Segundo ele, o pontapé inicial da retomada das atividades ocorrerá justamente com ações para a mineração, dada a importância do setor tanto para o Brasil quanto para a Suécia e, especialmente, para Minas Gerais.

“Optamos por abordar a sustentabilidade na mineração não apenas pelos últimos acontecimentos com relação aos rompimentos de barragens de rejeitos no Estado, mas pelos impactos causados pelo setor e por sua importância na economia e na vida das pessoas. Vamos apresentar experiências que mineradoras suecas tiveram mundo afora e trazê-las para o Brasil”, adiantou.

Mas a ideia é de que o apoio não pare por aí. Conforme o cônsul, assim como a mineração, o setor de logística e transportes também possui grande relevância quando o assunto é a relação entre Minas e a Suécia e também deverá ser trabalhado.

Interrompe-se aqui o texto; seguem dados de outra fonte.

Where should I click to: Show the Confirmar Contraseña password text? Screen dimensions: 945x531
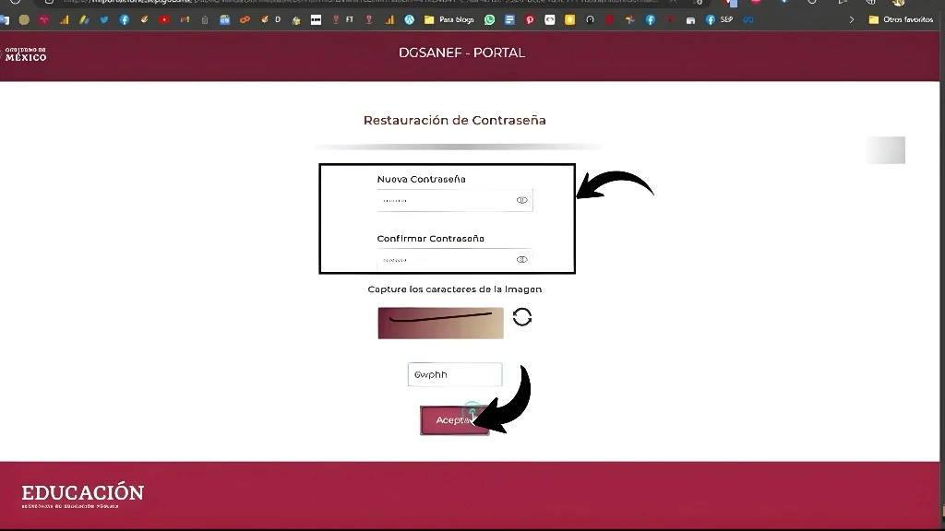coord(521,258)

Além disso, as atividades aeronáutica e de engenharia apresentam grandes potenciais e também estarão nas pautas do consulado.

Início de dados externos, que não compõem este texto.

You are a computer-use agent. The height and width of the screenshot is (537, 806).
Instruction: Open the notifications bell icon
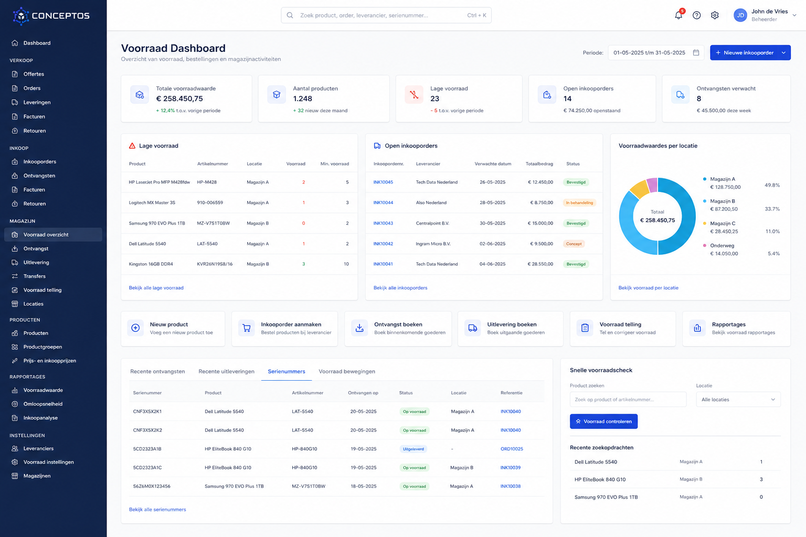(678, 15)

“A compra dos caças Gripen NG pelo governo brasileiro em 2014 para reequipar a frota da Força Aérea Brasileira (FAB) é um bom exemplo de negócios de troca de tecnologia. Os primeiros caças já foram entregues e os próximos serão montados no próprio País. Minas Gerais, a partir do início das operações no aeroporto-indústria junto ao Aeroporto Internacional de Belo Horizonte, em Confins, na Região Metropolitana de Belo Horizonte (RMBH), poderá se beneficiar ainda mais, inclusive com efeitos para a diversificação econômica do Estado”, apostou.

Isso porque, segundo Quintela, além da própria vocação do principal aeroporto do Estado e dos esforços da concessionária que administra o terminal, em alavancar atividades de alto valor agregado, o consulado vai poder auxiliar o Estado em uma rápida interação com as empresas de tecnologia suecas.

Por fim, o cônsul ressaltou que o trabalho do consulado ocorrerá de maneira bilateral, com ações para identificar potenciais no mercado brasileiros para as empresas suecas, parceiros e fornecedores em Minas Gerais, e também para promover as atividades de empresas mineiras naquele país.

Existem, hoje, em torno de 220 empresas suecas presentes no Brasil e que empregam aproximadamente 60 mil pessoas, além de movimentarem mais de 30 bilhões de coroas suecas (SEK) por ano. Volvo, Scania, Epiroc, Sandvik, SKF e ABB estão entre as principais empresas suecas com atuação em terras brasileiras.